Copyright conundrum 

On Jan. 1, Internet service providers will be required to inform their customers of any accusations made against them regarding the unauthorized downloading of copyrighted material. Previously, sending these kinds of notifications out was an optional procedure, exercised by only a handful of Canadian ISPs.

However, a set of provisions within the federal government’s Copyright Modernization Act will change this from an optional course of action for ISPs to a mandatory one. Saskatchewan-based ISPs Access Communications and SaskTel recently stated that they will cooperate with the government and uphold the new sanctions. National ISPs Bell and Rogers are also expected to comply with the new laws.

Information about illegal downloads can be found by film production houses and music labels, but with one caveat: they will only be given the offenders’ IP addresses, and not their names or physical addresses.
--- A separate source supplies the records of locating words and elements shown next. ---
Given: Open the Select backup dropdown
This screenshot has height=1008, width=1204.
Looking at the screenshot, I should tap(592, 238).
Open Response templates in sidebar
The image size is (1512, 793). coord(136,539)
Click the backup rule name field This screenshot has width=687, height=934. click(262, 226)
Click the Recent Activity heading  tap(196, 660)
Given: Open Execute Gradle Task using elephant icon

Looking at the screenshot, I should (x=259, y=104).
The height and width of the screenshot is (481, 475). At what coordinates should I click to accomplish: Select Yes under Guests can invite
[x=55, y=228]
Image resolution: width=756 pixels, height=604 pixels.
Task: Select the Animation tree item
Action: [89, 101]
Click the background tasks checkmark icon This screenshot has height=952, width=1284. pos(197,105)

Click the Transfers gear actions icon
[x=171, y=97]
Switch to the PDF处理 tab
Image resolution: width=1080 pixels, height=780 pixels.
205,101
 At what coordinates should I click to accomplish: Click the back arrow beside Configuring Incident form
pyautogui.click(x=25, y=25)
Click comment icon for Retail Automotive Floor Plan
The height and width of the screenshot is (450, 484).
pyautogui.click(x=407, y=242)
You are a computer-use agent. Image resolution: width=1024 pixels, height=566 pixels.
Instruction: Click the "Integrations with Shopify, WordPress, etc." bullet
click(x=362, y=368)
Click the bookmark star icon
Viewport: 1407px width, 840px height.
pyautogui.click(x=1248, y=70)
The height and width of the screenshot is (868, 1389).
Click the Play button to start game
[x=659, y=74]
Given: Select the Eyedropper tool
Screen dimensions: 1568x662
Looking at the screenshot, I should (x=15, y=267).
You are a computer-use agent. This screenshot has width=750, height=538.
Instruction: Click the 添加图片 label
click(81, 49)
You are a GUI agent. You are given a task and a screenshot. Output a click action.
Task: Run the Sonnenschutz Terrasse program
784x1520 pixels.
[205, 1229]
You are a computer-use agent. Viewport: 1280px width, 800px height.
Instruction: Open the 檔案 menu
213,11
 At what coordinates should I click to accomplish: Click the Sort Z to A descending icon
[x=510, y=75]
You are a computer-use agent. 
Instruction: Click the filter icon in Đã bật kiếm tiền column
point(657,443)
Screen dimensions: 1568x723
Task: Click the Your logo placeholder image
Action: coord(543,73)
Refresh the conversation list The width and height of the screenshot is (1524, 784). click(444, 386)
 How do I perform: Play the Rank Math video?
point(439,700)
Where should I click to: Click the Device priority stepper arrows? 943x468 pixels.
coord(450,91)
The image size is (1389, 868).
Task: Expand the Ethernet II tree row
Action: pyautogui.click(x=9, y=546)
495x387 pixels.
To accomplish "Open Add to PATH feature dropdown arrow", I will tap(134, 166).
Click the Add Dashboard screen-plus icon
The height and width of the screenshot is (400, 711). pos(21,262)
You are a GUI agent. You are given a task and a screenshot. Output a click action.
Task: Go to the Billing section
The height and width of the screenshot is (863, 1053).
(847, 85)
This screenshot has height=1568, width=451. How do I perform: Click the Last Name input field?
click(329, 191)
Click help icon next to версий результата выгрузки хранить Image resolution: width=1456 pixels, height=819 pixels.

The ISPs will then act as liaisons between producers and individuals who are unlawfully downloading their content.

“So essentially, a copyright holder will provide SaskTel with notification that an IP address has illegally downloaded some material,” Michelle Englot, director of external communications for SaskTel said in a recent interview with Global News. “And then, Sasktel is required to notify the customer with that IP address.”

Since only the IP addresses can be uncovered, ISPs will be able to safeguard their customers’ information.

“We need to notify the organization to let them know we forwarded it to them, but we will not be providing them the customer information,” said Carmela Haines, vice president of finance and administration for Access Communications.

Although content producers will never receive customer data, a recent case forced TekSavvy to reveal the identities of 2,000 people who illegally downloaded films produced by Voltage Pictures. The independent ISP initially refused to do so, but was eventually forced to under a court-mandated order.